Semantic Routing Saves Enterprises Millions

Diving deeper into

Augusto Marietti, CEO of Kong, on the end of tokenmaxxing

Interview
an enterprise can save tens of millions of dollars by having the gateway semantically route those requests to a less expensive, less powerful model
Analyzed 7 sources

This is really a FinOps control point for AI, not just a plumbing layer. In practice, the gateway sits between employees or internal apps and a company’s mix of models, then classifies each prompt and decides whether it needs a top tier model or can be handled by a cheaper one, while also caching repeat requests and enforcing token limits. That matters because large enterprises increasingly run several LLMs at once, and without a routing layer, the default behavior is to send everything to the most capable and most expensive endpoint.

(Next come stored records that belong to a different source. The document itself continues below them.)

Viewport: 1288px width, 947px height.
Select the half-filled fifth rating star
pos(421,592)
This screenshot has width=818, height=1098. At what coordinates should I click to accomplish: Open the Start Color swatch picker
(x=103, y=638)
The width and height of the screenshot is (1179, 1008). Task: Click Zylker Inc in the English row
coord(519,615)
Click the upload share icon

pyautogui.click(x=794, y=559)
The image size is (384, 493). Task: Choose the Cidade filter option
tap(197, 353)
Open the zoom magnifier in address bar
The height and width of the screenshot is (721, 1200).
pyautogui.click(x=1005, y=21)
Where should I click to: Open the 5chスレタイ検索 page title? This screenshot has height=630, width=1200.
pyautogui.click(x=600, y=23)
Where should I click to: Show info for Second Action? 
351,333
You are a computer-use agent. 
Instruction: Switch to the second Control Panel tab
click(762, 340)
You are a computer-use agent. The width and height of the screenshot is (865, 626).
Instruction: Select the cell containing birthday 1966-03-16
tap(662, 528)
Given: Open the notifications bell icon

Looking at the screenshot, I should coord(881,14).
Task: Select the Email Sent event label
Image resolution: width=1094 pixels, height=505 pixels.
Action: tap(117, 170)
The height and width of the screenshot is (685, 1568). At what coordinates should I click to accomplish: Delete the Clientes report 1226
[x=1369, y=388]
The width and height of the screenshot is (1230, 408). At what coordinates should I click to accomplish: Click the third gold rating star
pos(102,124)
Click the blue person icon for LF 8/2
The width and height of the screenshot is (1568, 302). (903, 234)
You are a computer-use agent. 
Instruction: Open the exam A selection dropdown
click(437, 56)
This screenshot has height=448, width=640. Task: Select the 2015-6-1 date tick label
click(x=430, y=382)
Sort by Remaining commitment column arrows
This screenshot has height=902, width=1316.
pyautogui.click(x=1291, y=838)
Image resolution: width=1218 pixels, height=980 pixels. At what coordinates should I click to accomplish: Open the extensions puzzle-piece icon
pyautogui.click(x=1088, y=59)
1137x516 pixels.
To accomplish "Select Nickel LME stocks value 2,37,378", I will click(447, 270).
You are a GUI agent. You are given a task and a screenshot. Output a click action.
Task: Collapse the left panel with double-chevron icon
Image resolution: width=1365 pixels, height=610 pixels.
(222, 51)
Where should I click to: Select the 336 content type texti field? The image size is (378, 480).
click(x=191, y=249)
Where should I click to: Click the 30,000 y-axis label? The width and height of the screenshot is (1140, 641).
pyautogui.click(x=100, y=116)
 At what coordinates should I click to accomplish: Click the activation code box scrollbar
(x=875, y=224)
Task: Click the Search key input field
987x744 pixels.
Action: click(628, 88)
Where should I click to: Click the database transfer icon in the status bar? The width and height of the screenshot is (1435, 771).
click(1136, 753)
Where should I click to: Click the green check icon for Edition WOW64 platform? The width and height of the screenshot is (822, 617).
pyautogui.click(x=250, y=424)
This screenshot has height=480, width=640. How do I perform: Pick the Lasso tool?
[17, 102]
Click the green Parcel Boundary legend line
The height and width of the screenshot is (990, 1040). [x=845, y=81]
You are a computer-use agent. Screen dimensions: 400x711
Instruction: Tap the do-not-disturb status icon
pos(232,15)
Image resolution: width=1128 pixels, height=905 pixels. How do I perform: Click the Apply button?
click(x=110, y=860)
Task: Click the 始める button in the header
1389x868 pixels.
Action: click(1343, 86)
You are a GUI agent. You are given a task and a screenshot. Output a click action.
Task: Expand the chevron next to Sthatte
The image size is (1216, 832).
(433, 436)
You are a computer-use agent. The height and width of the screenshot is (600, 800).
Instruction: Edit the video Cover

  • Kong is positioning this as a behind the firewall enterprise product, distinct from OpenRouter style token brokerage and from public gateways like Vercel or Cloudflare. The buyer is a central platform or security team that wants one control plane for internal AI traffic, not a developer looking for the cheapest public API.
  • The savings come from task matching. A retrieval question, summarization job, or routine support prompt often does not need the strongest reasoning model. Kong added semantic routing and semantic caching in 2024 so the gateway can inspect the request, pick an adequate lower cost model, and avoid repeated calls when similar prompts recur.
  • This is becoming more important as AI usage shifts from occasional chat to higher volume internal workflows. Kong says most enterprise AI gateway deployments today use routing, caching, and prompt compression, and that enterprises commonly operate multiple LLMs internally, which creates the setup needed to trade model quality against cost on each request.

The next step is that model routing becomes a standard enterprise policy layer, much like API rate limiting did in the last cloud cycle. As companies move from employee chatbots to agents that make many model calls per task, the winners will be the gateways that combine routing, governance, and billing, because that is where AI cost, security, and operational control converge.